Dr. Jarita Hagans, a 1996 program participant at Howard University. Today, she is a family practice physician, speaker, and author.

What led to your interest in a health profession?

I’ve had a love of science and service from a¬† young age, and this is a career that lets you combine those passions.

Who or what inspired you?

I was inspired by the pre-political Ben Carson. His book, “Think Big” was given to me by an aunt when I was 12 years old.

What obstacles did you overcome in your educational or career journey?

I didn’t get into medical school the first time I applied. I taught school for a year while I reapplied. I failed the USMLE (United States Medical Licensure Exam) twice. I had to sit out a semester and go to a test-taking course. But I needed that detour to learn what I was doing wrong and how to master these types of tests in the future. I didn’t match and had to scramble. I scrambled into a preliminary surgery spot and it was a trial by fire. I learned a lot of technical skills that I still use now as a family practice doctor. I also learned how to remain calm in the eye of the storm.

What makes you story unique?

My road wasn’t a straight one. From my first medical school application until now, I have been a teacher, a student, an associate at Target, a surgeon and now a family practice doctor. My path was filled with a lot of detours, but I still made it.

What surprised you the most about professional school?

The volume of information that had to be learned.

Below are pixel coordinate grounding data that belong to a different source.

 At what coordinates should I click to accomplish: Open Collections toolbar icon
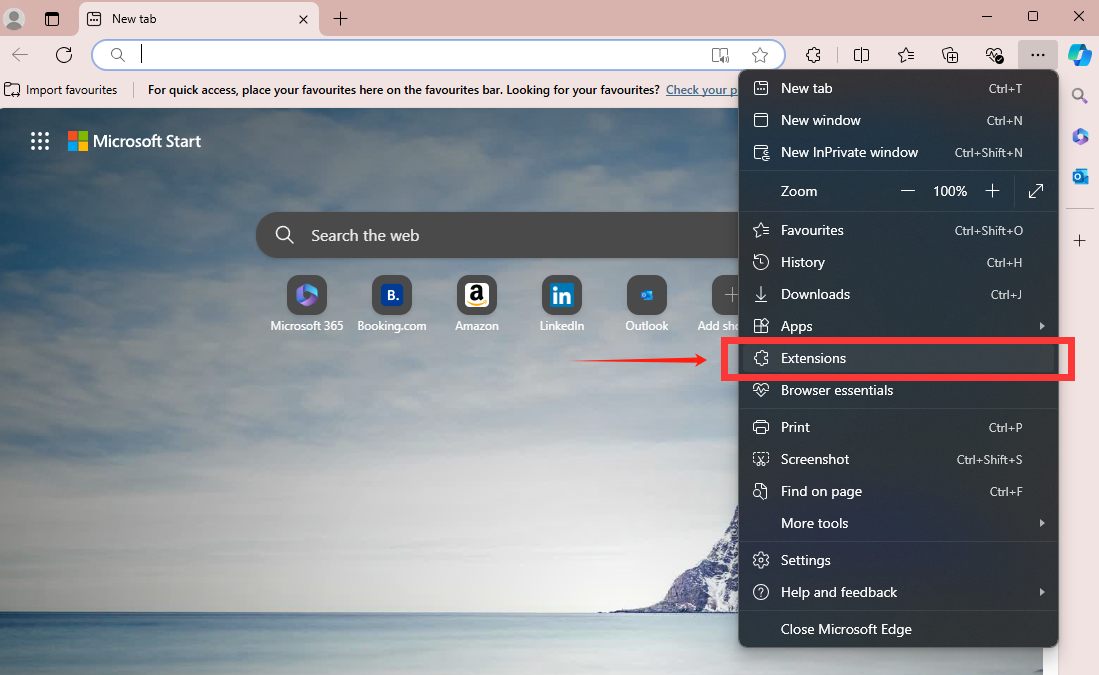tap(950, 55)
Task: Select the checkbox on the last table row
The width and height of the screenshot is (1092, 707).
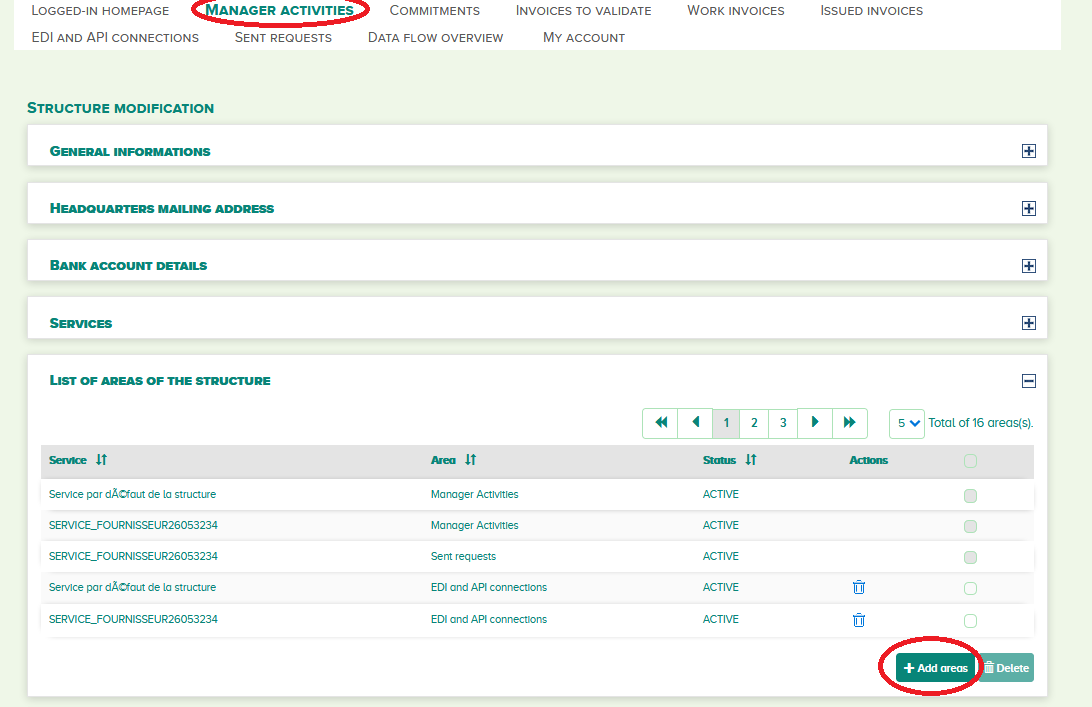Action: (x=969, y=620)
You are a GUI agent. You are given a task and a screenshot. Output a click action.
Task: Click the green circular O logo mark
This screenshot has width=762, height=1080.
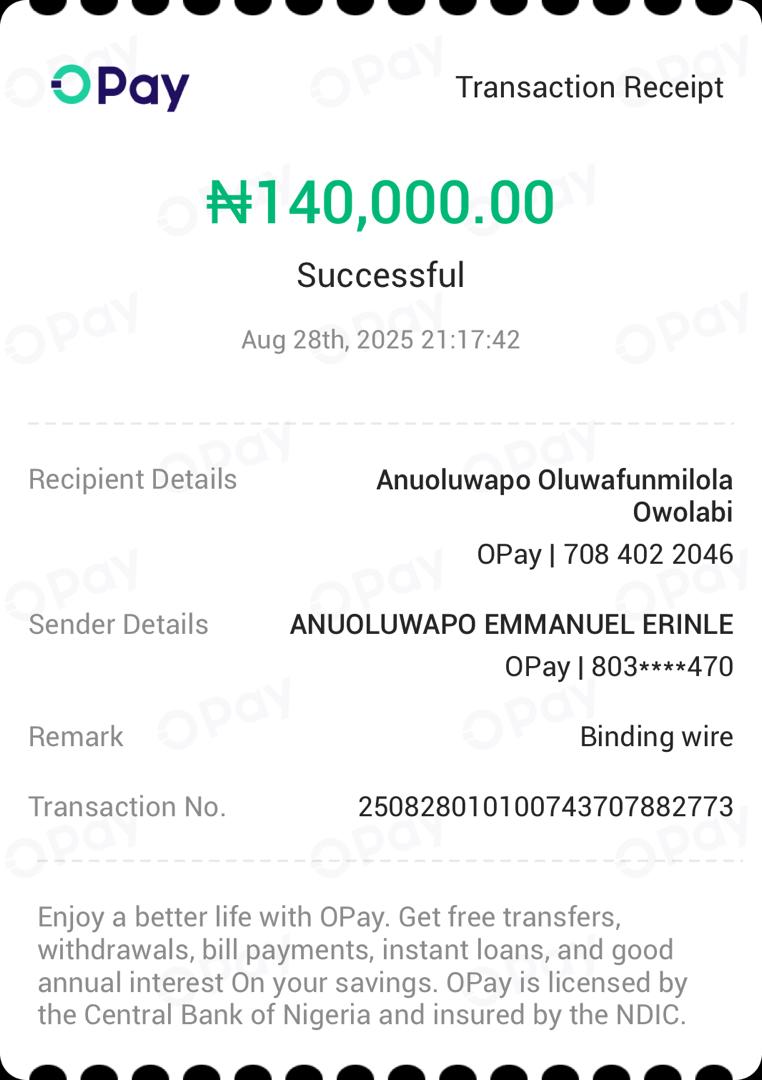pos(71,85)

If you had the opportunity to talk to a health profession student, what would you tell him/her?

Go into it with as much enthusiasm as you can muster. Grab the bull by the horns! There will be obstacles, but the obstacles strengthen you. Never, never, never give up!

Do you remember your first day of graduate studies? What memory stands out the most?

I can’t say that I remember the very first day, but one of the earliest memories that stands out the most is the smell of formaldehyde in the anatomy lab. That smell permeates¬† your clothes, skin, books, everything.

How did the Minority Medical Education Program (now the Summer Health Professions Education Program) influence you?

It gave me a foundation to build on. It allowed me to look into my future and see myself as a medical student.